Revolutionary New Tools Needed
Partha Mitra, Ph.D., a theoretical physicist and currently Crick-Clay professor of biomathematics at Cold Spring Harbor Laboratory, says that current methods to visualize living or dead brains provide only glimpses of small portions of the full spatial extent of neurons in the human brain, or pictures of thin sections of brain, with pieces of the neurons in them. “No one has yet seen, under the microscope or in digital reconstruction, a complete human brain neuron that sends projections to distant parts of the brain. To do that at the whole-brain scale would be like seeing a new continent or planet.” Dr. Mitra’s research currently combines experimental, theoretical, and informatics approaches to gain an understanding of how brains work.
Dr. Chun has been developing the project since the beginning and has described herself as the “glue” holding the diverse stakeholders together. She told Nature that “there’s clearly an issue with tool development—and not just amending current, existing tools, although that will be important in the initial stages. In the long run, one of the very important points would be to come up with revolutionary new tools that will measure brain activity in a completely different way than what we know now.”
And project proponents say the only way to tackle some thus far tricky intractable human diseases, like Alzheimer’s and Parkinson’s disease, is with a huge program. “We are right on the edge of finding out really vital information about the brain,” says Brown University neuroscientist John Donoghue, Ph.D., who was part of the project team. “There are questions we can now answer that can only be tackled as a collaborative project,” not by individual labs.
In Dr. Donaghue’s view, the problem is that the people developing novel technologies and the neuroscience community don’t communicate effectively. Biologists don’t know enough about the tools already out there, and the materials scientists aren’t getting feedback from them on ways to make their tools more useful.

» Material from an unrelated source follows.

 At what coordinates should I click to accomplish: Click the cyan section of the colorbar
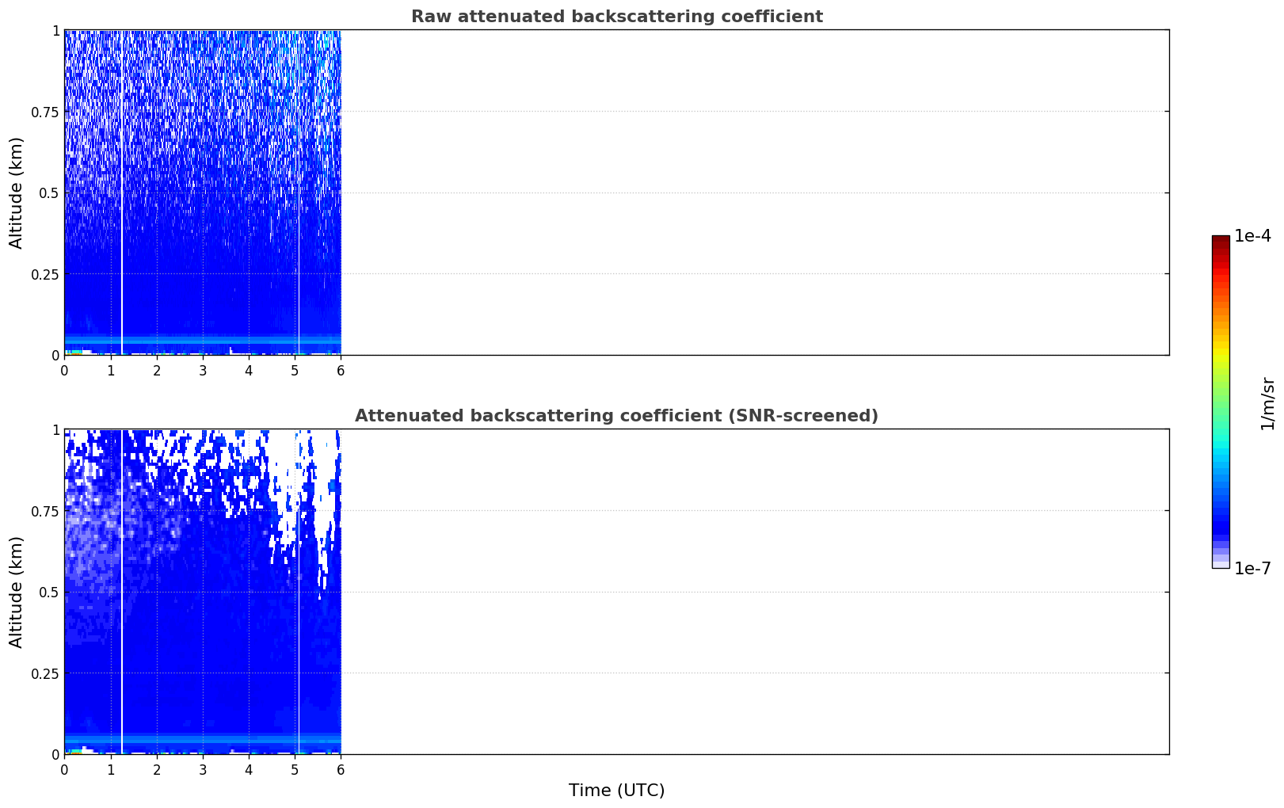point(1221,452)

And there’s no denying the economic incentives the project provides. “What motivates people to pursue these big projects is not the belief that they will solve problems,” says Michael Eisen, Ph.D., a biologist at the University of California, Berkeley. “It’s the belief that this is the way to get money.”

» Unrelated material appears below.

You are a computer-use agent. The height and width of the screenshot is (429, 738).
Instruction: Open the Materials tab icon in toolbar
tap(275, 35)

John Mazziotta, M.D., Ph.D., UCLA’s department of neurology chair and director of its Brain Mapping Center, says, “This initiative is more comprehensive than anything I’ve ever seen medicine and neuroscience. This effort will be both the stimulus and the challenge to work and collaborate in ways we haven’t done before, but always have wanted to.”
UCLA will likely benefit handsomely from the initiative as it says it is “well-positioned” to play a significant role in the effort and to capture funding that will support such an initiative, owing to the existence Ahmanson-Lovelace Brain Mapping Center and its “excellence” in nanoscience and nanotechnology.
Dr. Church is also in favor of spreading the funding for the project around. In an interview with Harvard Medical School News last month, he said, “The Genome Project didn’t adequately embrace small science. I think enabling small labs to do amazing things might be more powerful than having a juggernaut of a large lab, or worse yet, a race among a few large labs.”
A report from the Battelle Technology Partnership says that, between 1988 and 2010, federal investment in genomic research generated an economic impact of $796 billion, “impressive” considering that Human Genome Project (HGP) spending between 1990–2003 amounted to $3.8 billion and an ROI of 141:1.
Apart from job creation and ROI, if this massive initiative provides new treatment targets for intractable human neurological and psychiatric disorders, it will have been worth the investment.